> PROBLEM DETAILS
Could you repeat, word for word, only the lines from the one containing "Viewport: 690px width, 435px height." through the final line of the records below?

START DATA TO USE

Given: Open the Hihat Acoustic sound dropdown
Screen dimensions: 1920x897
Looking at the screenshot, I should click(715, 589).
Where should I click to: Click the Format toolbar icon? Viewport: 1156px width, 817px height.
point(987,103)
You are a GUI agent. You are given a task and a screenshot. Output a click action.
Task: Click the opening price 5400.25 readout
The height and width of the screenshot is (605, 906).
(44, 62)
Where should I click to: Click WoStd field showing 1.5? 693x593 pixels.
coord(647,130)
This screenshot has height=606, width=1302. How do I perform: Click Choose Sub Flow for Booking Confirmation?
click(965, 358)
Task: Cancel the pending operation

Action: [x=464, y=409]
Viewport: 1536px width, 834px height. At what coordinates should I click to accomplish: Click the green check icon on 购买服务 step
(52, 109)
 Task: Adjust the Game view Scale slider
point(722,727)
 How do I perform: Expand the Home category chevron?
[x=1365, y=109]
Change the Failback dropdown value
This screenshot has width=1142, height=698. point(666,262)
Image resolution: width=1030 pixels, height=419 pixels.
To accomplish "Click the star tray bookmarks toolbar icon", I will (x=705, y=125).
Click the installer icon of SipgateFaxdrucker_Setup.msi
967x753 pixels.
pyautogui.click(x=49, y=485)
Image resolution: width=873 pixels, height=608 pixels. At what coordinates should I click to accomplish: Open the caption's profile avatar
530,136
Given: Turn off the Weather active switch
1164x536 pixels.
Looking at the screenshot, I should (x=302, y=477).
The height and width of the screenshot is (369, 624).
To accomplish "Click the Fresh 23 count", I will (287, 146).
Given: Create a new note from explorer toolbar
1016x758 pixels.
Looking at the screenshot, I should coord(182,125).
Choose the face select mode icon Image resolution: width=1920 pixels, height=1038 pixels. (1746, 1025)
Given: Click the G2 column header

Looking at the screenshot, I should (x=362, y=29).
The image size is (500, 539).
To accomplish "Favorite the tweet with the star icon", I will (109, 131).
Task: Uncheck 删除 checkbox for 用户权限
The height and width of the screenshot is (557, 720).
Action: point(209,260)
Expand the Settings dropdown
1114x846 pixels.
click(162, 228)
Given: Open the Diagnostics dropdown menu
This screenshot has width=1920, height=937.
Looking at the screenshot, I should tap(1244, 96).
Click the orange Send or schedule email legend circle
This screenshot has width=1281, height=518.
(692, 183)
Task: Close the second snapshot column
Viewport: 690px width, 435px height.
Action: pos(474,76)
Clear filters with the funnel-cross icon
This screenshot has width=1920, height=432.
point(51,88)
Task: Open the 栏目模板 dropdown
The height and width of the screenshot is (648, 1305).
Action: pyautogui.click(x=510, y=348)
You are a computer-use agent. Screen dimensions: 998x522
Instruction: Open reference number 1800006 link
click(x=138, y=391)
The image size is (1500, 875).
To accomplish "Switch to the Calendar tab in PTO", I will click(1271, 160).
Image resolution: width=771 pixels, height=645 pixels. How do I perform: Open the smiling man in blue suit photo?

END DATA TO USE

> REPLY TO THE EXERCISE
Viewport: 690px width, 435px height.
Action: pos(474,76)
Clear filters with the funnel-cross icon
This screenshot has width=1920, height=432.
point(51,88)
Task: Open the 栏目模板 dropdown
The height and width of the screenshot is (648, 1305).
Action: pyautogui.click(x=510, y=348)
You are a computer-use agent. Screen dimensions: 998x522
Instruction: Open reference number 1800006 link
click(x=138, y=391)
The image size is (1500, 875).
To accomplish "Switch to the Calendar tab in PTO", I will click(1271, 160).
Image resolution: width=771 pixels, height=645 pixels. How do I perform: Open the smiling man in blue suit photo?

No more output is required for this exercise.